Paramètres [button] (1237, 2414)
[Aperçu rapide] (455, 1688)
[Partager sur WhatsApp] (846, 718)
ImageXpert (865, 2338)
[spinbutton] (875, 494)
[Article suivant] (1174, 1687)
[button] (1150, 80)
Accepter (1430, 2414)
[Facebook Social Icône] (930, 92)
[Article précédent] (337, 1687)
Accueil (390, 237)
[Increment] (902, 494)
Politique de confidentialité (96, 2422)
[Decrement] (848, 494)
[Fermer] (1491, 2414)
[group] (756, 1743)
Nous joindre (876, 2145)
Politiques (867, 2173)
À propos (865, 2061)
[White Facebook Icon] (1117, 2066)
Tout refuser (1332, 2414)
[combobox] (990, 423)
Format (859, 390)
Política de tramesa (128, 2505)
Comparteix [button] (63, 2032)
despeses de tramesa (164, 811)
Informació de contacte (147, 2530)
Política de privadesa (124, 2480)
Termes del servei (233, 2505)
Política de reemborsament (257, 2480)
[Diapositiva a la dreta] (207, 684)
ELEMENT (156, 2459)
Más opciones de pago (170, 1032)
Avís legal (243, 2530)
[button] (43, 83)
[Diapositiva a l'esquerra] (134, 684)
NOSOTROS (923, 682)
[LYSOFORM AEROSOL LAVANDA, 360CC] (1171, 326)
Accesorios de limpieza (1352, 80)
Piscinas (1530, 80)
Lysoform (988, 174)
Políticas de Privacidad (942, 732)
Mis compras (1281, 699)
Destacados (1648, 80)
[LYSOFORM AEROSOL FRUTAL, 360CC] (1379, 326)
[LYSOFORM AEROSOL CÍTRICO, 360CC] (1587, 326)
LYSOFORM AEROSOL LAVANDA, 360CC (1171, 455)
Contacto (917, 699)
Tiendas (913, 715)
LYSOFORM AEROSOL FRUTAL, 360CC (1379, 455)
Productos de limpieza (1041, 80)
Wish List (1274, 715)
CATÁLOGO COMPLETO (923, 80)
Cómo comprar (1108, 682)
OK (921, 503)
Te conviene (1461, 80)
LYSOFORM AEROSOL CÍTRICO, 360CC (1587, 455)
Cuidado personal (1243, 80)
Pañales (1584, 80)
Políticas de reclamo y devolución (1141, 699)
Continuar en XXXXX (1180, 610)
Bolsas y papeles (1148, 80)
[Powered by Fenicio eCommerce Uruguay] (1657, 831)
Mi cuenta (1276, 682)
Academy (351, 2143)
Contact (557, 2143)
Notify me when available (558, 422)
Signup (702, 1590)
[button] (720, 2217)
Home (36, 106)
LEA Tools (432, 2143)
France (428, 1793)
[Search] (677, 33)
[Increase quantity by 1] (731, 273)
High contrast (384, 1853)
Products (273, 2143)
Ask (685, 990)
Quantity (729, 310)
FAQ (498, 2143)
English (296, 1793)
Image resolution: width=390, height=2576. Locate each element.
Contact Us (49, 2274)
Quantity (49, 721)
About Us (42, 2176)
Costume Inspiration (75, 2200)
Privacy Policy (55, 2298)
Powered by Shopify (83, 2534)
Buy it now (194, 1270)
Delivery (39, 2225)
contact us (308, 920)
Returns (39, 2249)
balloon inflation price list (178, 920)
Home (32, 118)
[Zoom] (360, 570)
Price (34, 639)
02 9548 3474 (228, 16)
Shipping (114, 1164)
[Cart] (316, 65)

*Instructions for the task*: Look above for the line holding "À propos (865, 2061)", then set down exactly that line and every line after it up to and including the line holding "Quantity (729, 310)", with nothing else.

*Problem solution*:
À propos (865, 2061)
[White Facebook Icon] (1117, 2066)
Tout refuser (1332, 2414)
[combobox] (990, 423)
Format (859, 390)
Política de tramesa (128, 2505)
Comparteix [button] (63, 2032)
despeses de tramesa (164, 811)
Informació de contacte (147, 2530)
Política de privadesa (124, 2480)
Termes del servei (233, 2505)
Política de reemborsament (257, 2480)
[Diapositiva a la dreta] (207, 684)
ELEMENT (156, 2459)
Más opciones de pago (170, 1032)
Avís legal (243, 2530)
[button] (43, 83)
[Diapositiva a l'esquerra] (134, 684)
NOSOTROS (923, 682)
[LYSOFORM AEROSOL LAVANDA, 360CC] (1171, 326)
Accesorios de limpieza (1352, 80)
Piscinas (1530, 80)
Lysoform (988, 174)
Políticas de Privacidad (942, 732)
Mis compras (1281, 699)
Destacados (1648, 80)
[LYSOFORM AEROSOL FRUTAL, 360CC] (1379, 326)
[LYSOFORM AEROSOL CÍTRICO, 360CC] (1587, 326)
LYSOFORM AEROSOL LAVANDA, 360CC (1171, 455)
Contacto (917, 699)
Tiendas (913, 715)
LYSOFORM AEROSOL FRUTAL, 360CC (1379, 455)
Productos de limpieza (1041, 80)
Wish List (1274, 715)
CATÁLOGO COMPLETO (923, 80)
Cómo comprar (1108, 682)
OK (921, 503)
Te conviene (1461, 80)
LYSOFORM AEROSOL CÍTRICO, 360CC (1587, 455)
Cuidado personal (1243, 80)
Pañales (1584, 80)
Políticas de reclamo y devolución (1141, 699)
Continuar en XXXXX (1180, 610)
Bolsas y papeles (1148, 80)
[Powered by Fenicio eCommerce Uruguay] (1657, 831)
Mi cuenta (1276, 682)
Academy (351, 2143)
Contact (557, 2143)
Notify me when available (558, 422)
Signup (702, 1590)
[button] (720, 2217)
Home (36, 106)
LEA Tools (432, 2143)
France (428, 1793)
[Search] (677, 33)
[Increase quantity by 1] (731, 273)
High contrast (384, 1853)
Products (273, 2143)
Ask (685, 990)
Quantity (729, 310)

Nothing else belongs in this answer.